The regulatory landscape for device-based heart failure (HF) therapies has seen a major shift in the last 7 years. In 2013, the U.S. Food and Drug Administration released guidance for early feasibility and first-in-human studies, thereby encouraging device innovation, and in 2016 the U.S. Congress authorized the Breakthrough Devices Program to expedite access for Americans to innovative devices indicated for diagnosis and treatment of serious illnesses, such as HF. Since December 2016, there has been an increase in the number of HF devices for which manufacturers are seeking approval through the breakthrough designation pathway. This has led to a rapid uptake in the development and evaluation of device-based HF therapies.

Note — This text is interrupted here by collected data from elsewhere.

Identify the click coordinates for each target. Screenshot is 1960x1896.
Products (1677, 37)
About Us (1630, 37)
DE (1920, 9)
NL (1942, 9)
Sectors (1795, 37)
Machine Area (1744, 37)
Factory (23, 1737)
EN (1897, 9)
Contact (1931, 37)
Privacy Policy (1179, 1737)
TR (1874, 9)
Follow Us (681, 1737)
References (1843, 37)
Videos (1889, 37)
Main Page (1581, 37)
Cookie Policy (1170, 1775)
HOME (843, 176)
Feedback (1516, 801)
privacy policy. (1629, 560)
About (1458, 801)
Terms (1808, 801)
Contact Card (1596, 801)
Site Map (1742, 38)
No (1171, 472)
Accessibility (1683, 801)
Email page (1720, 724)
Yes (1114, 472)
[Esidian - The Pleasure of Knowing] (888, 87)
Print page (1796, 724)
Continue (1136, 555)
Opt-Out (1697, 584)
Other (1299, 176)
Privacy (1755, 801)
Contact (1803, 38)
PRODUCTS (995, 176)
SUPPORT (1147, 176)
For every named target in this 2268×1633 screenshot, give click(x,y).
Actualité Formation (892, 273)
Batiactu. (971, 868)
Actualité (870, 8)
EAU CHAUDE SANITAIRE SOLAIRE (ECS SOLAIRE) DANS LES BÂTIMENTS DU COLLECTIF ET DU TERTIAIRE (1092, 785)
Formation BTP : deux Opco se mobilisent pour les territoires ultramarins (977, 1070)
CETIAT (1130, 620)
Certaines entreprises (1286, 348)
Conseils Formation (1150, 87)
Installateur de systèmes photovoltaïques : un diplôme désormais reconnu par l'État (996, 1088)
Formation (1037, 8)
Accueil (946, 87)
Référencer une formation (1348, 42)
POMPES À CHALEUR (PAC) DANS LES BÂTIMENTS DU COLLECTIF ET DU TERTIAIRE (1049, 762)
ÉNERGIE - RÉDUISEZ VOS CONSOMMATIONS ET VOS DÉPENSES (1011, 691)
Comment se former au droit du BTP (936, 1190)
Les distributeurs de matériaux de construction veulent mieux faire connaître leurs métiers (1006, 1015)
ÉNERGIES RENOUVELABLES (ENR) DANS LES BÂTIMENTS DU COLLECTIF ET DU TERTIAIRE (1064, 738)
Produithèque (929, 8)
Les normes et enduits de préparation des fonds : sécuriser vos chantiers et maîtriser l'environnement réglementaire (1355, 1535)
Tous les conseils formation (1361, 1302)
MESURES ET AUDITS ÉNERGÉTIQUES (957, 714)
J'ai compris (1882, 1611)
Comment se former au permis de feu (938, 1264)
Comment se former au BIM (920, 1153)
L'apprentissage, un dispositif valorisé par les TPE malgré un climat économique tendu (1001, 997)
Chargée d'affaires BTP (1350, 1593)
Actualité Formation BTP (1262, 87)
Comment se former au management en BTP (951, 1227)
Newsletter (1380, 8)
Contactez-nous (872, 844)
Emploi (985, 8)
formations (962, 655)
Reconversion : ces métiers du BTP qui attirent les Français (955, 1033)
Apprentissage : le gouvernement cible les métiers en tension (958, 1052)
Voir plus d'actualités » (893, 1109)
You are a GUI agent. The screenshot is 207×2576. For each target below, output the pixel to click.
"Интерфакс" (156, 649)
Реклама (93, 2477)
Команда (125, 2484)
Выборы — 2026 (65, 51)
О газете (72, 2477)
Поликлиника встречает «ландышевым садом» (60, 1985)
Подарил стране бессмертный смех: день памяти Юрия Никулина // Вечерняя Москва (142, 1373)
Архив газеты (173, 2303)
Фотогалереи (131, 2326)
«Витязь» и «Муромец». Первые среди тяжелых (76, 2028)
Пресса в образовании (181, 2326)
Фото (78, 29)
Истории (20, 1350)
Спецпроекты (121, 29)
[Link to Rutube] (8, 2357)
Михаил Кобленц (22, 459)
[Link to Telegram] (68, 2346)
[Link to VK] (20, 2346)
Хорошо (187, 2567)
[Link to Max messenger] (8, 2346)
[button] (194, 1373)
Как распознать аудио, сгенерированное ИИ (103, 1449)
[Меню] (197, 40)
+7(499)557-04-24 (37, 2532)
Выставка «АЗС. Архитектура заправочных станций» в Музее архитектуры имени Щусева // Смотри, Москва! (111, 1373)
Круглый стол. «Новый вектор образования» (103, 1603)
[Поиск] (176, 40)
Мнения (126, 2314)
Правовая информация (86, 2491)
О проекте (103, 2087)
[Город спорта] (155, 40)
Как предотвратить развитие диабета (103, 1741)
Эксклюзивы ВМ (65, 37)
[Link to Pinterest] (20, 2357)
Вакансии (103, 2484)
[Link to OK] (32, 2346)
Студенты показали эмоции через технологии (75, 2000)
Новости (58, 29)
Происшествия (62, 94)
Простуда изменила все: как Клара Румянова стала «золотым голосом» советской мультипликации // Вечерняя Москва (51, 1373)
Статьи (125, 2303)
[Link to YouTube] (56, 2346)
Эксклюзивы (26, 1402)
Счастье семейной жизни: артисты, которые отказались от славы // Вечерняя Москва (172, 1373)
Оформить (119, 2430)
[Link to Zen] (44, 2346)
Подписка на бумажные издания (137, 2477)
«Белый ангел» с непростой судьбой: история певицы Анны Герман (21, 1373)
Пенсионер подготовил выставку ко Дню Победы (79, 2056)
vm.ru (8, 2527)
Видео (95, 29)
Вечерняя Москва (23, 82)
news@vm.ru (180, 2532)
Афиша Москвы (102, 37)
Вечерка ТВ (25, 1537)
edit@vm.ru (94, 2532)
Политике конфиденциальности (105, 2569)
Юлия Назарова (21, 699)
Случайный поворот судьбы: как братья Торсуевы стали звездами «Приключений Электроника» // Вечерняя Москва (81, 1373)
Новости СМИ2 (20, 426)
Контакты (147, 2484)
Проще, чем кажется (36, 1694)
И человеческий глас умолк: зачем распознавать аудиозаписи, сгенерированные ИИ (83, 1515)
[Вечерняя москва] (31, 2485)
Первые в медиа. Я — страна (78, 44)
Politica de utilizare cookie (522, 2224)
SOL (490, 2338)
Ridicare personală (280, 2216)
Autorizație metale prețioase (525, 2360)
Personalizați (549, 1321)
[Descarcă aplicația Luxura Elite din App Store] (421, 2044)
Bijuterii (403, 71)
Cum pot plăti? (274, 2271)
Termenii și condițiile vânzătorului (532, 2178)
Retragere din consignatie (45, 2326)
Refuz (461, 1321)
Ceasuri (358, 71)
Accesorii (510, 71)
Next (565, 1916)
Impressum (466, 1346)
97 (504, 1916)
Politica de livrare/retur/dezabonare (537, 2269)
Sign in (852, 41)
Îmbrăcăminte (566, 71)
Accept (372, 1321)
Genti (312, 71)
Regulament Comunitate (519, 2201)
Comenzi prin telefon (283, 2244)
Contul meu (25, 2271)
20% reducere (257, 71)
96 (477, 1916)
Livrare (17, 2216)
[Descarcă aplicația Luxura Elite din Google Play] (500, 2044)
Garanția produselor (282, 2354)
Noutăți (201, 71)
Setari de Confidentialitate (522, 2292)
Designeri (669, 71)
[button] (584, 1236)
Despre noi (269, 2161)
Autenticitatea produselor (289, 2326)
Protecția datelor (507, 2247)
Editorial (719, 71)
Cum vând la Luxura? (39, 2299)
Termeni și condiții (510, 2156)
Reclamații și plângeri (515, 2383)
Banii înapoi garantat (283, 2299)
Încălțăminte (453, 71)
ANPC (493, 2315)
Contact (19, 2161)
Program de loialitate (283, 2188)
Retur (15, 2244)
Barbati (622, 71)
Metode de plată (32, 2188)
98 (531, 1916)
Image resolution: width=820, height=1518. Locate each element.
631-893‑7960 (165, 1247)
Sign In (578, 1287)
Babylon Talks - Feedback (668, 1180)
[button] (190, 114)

This article reviews the current and future landscape of device therapies for chronic HF and associated comorbidities and the regulatory environment that is driving current and future innovation.

基于器械的心力衰竭 (HF) 疗法的监管环境在过去 7 年中发生了重大转变。2013 年，美国食品和药物管理局发布了早期可行性和首次人体研究指南，从而鼓励设备创新，2016 年美国国会授权突破性设备计划，以加快美国人获得用于诊断和治疗的创新设备。治疗严重疾病，例如 HF。自 2016 年 12 月以来，制造商通过突破性指定途径寻求批准的 HF 设备数量有所增加。这导致了基于设备的 HF 疗法的开发和评估的快速发展。